Спустился с помоста. Оседлал Победителя и в сопровождении своего эскорта отправился в Турово, в свою ставку.

«Хорошее название у села. Небось, в старину в здешних лесах туры водились. Да вот беда: княжеская или царская охота всех повывела».

За пустыми мыслями скрывал свою тревогу. Игра началась, и ставки в ней задраны до предела.
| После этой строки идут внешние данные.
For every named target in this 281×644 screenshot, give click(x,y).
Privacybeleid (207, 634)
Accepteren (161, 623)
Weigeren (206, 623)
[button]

Я еще не знал, что наутро ко мне в ставку прибудут гонцы и привезут благую весть: под Вышним Волочком мы победили, а, значит, в моей партии с Румянцевым противник лишился одной из фигур. Насколько критична эта потеря, покажет будущее, но для меня несомненно одно — настало время для Шешковскому сделать еще один шаг и убрать с доски королеву. Что, впрочем, не помешает Румянцеву нанести ответный удар.

* * *

Последующие дни прошли напряженно. Противник осторожно щупал подходы к бродам и, получив по кумполу шрапнелью, тут же откатывался назад. Пробовал затеять артиллерийские дуэли, но быстро отказался от сего намерения — опытный и осторожный Румянцев быстро сообразил решающее превосходство моих орудий как в дальнобойности, так и в огневом снаряде. В прибрежных заокских лесах застучали топоры. Убрав любые плавающие средства от Калуги до Коломны, вплоть до рассохшихся плоскодонок, я вынудил румянцевцев сооружать плоты. Пионерских частей у южан хватало, вот они и старались. Начались первые попытки форсирования Оки — большей частью неудачные. Одни пресекла артиллерия, другие попали в засаду. Один большой плот, внезапно, как казалось неприятелю, вынырнувший из камышовых зарослей, спешившийся конные егеря показательно расстреляли. Плот, а не людей. Солдаты попрыгали в воду и поспешили скрыться.

Ко мне доставили пленного офицера. который слишком любил семью, оказавшуюся в заложниках, а посему предпочел сдаться, как только оказался на нашем берегу.

— Скажи-ка мне, — спросил я офицера, поедая ароматную малину, — как вы форсировали в прошлом году Дунай?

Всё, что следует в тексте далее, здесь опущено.